La democracia equivocada

Teresa Chara de los Rios

Estamos en una época electoral totalmente diferente a otras por la pandemia y la cuarentena. Sin embargo, la intolerancia y falta de respeto en redes sociales hacia los candidatos y candidatas ha llegado a niveles alarmantes.

El artículo 2 de nuestra Constitución señala que toda persona tiene derecho a:

“A las libertades de información, opinión, expresión y difusión del pensamiento mediante la palabra oral o escrita o la imagen, por cualquier medio de comunicación social, sin previa autorización ni censura ni impedimento algunos, bajo las responsabilidades de ley.

Los delitos cometidos por medio del libro, la prensa y demás medios de comunicación social se tipifican en el Código Penal y se juzgan en el fuero común.”

Hay un abuso en las redes sociales. Estamos observando que si los candidatos no son del agrado del usuario, todo lo que digan o hagan será cuestionado. Las agresiones, insultos, mentiras y hasta difamaciones, son el abanico que nos ofrece esta nueva dinámica electoral, basta dar una mirada a las publicaciones que hace algún candidato para que los trolles le “den con todo”, Creen que con insultar y difamar conseguirán bajar las preferencias de sus electores. Esto no es nada divertido y lo peor es ver cuanta gente no solo lo festeja sino lo comparte.

Vivir en democracia siempre es una aspiración ciudadana, sin embargo vemos que la democracia está siendo ejercida de una manera distorsionada. Esta actitud negativa de utilizar las redes sociales, escondiendo su verdadera identidad en cuentas y perfiles falsos para destruir, nos demuestra el nivel de atraso en que nos encontramos como sociedad peruana. No hay propuestas, solo ataques.

A todos los candidatos y candidatas los insultan de corruptos aunque no conozcan su trayectoria. Tantas veces los insultan de “corruptos” sin ningún fundamento, que lamentablemente ese término ya perdió el impacto y deshonor de quien lo recibe. Han devaluado la palabra corrupción.

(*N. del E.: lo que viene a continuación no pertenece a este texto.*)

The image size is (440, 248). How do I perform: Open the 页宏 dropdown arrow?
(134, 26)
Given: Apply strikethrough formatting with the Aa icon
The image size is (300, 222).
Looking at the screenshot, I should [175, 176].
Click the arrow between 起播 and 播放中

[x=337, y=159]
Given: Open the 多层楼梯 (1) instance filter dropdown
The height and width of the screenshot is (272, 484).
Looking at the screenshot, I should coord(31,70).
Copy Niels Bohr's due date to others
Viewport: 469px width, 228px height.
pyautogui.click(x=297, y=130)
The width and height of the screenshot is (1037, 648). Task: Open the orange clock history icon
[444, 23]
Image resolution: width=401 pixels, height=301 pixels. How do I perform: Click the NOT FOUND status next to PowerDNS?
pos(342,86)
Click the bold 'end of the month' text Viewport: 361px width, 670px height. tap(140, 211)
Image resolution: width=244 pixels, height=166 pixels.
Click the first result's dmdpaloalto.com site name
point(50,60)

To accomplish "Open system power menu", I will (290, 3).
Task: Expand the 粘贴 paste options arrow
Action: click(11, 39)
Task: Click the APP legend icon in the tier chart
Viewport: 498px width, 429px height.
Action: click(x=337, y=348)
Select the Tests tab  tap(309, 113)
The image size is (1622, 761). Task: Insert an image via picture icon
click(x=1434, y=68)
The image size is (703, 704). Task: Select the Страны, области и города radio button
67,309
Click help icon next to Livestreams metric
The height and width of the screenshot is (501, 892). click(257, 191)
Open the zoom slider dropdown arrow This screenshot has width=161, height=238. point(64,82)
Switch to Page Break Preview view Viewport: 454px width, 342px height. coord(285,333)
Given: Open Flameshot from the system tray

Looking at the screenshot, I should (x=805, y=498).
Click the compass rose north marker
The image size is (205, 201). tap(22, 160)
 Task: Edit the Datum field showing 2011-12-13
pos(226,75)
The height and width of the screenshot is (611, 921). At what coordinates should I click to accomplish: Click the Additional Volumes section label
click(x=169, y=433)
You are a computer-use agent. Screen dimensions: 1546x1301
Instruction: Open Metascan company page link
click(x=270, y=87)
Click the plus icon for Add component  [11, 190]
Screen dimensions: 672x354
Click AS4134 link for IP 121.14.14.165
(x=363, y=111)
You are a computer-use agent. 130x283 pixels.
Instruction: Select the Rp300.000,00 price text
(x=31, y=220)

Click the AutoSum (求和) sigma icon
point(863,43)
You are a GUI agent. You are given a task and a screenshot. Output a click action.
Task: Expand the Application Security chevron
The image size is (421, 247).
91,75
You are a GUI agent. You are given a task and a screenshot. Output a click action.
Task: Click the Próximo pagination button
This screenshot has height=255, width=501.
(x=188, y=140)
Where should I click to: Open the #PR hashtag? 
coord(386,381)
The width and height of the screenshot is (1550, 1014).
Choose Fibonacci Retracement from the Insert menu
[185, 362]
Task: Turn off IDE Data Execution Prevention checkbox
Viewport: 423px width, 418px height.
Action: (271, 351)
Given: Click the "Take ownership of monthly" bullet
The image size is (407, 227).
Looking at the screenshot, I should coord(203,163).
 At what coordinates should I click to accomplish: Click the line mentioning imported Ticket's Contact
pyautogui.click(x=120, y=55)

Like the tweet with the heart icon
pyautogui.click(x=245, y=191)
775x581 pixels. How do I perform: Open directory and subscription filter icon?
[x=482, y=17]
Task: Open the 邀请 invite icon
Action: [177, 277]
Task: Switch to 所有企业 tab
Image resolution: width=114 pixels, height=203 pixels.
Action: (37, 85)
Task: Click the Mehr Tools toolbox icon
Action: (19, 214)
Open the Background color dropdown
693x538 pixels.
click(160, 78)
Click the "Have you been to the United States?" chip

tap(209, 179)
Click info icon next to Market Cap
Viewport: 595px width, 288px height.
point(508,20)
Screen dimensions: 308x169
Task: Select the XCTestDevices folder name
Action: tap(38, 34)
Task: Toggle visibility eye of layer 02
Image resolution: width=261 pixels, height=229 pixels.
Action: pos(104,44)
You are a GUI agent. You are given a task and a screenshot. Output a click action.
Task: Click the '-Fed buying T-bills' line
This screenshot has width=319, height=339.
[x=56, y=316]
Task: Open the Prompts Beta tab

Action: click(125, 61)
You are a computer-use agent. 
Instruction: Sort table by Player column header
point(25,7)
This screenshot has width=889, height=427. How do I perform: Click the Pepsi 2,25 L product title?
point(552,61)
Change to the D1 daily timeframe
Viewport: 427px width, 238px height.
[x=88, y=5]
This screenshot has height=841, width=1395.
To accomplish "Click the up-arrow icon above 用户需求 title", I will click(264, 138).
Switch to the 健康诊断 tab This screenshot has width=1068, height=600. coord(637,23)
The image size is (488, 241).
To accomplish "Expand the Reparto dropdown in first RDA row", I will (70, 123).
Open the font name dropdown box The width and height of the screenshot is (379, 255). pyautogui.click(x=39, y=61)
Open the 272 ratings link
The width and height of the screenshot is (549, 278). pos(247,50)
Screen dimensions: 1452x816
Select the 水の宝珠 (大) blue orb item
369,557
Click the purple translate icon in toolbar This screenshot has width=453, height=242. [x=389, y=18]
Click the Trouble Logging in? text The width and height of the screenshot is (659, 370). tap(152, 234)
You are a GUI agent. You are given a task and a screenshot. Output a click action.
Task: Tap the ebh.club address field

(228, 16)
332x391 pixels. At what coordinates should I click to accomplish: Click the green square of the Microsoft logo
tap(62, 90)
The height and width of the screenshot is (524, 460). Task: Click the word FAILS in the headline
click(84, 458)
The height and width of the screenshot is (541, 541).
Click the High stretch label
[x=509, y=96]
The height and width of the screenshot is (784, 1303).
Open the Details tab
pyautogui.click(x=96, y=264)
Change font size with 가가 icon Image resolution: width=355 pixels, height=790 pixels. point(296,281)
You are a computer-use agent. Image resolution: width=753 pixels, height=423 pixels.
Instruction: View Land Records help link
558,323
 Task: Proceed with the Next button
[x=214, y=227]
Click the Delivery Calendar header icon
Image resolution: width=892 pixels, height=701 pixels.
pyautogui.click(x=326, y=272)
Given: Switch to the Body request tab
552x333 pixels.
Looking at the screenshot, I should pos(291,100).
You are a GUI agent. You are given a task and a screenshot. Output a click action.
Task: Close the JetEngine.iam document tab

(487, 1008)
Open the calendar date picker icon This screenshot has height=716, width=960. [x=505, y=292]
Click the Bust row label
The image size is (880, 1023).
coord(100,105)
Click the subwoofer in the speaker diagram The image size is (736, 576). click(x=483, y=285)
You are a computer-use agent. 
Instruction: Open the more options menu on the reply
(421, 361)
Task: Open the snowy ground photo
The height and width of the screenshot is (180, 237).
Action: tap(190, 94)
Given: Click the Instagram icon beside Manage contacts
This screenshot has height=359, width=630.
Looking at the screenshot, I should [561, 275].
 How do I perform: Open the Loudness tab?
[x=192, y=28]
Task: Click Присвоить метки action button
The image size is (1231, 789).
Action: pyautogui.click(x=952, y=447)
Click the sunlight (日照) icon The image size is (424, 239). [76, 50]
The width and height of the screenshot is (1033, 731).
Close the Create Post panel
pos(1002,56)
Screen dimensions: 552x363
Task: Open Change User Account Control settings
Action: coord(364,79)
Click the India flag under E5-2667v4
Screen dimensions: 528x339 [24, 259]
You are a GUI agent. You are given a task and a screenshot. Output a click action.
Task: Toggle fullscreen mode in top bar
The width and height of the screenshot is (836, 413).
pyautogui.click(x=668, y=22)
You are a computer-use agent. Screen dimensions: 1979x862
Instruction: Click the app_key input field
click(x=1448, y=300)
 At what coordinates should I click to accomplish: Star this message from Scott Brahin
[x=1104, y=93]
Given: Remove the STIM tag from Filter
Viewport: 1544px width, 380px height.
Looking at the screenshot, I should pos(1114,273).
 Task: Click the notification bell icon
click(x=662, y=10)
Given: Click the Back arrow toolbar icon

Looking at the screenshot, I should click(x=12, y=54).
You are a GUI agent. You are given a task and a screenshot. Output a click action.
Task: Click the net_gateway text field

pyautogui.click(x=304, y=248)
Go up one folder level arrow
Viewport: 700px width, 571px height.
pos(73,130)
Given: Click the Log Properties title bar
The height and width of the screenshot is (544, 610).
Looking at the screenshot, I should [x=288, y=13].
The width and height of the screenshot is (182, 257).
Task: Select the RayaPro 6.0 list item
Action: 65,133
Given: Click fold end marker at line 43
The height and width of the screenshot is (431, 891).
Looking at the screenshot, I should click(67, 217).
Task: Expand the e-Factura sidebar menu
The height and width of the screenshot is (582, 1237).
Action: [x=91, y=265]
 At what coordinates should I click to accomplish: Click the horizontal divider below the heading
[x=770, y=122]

En nombre de la democracia, se destrozan los carteles, paneles, afiches publicitarios de los candidatos competidores. Esos actos vándálicos deben ser sancionados, no sólo por las autoridades, sino principalmente por los ciudadanos.

¿Quieren castigar a los candidatos y candidatas? Esa no es la forma correcta. Es en las ánforas donde cada quien debe recibir lo que merece. Pero sospecho que es precisamente este tipo de personas que vician irresponsablemente su voto, desaprovechando la oportunidad de elegir a candidatos que puedan cambiar favorablemente nuestros destinos.

Hay mucho que hacer en Huánuco. Tenemos obras que han sobrepasado ampliamente los plazos de entrega: el Hospital Hermilio Valdizán y el de Tingo María. Son momentos sumamente críticos en que se requiere de hospitales bien implementados. También tenemos dos parques, el de Santo Domingo y Amarilis, cerrados desde hace más de un año, perjudicando el derecho fundamental a la vida, a la salud y al esparcimiento. Cuántas personas se encuentran hacinadas en sus casas sin poder salir porque no hay un lugar para respirar aire puro y que los niños jueguen por un momento.

No hay oxígeno en Huánuco, nuestros familiares y conocidos están falleciendo por la falta de este insumo. Entonces por qué se desperdicia el tiempo agrediendo a los candidatos en redes sociales en vez de canalizar esas energías para contribuir al cambio, movilizándose y reclamando ante las autoridades, hacer marchas, plantones, vigilias en un contexto pacífico y respetando el distanciamiento social.

Es allí donde debemos ejercer la verdadera democracia.  La participación ciudadana es sumamente importante en nuestro día a día. Si utilizan las redes sociales que no sea para destruir sino para construir, denunciar con sustento y hacer propuestas, pero también tomar acción  realizando vigilancia ciudadana que produzcan cambios que beneficien a nuestra población.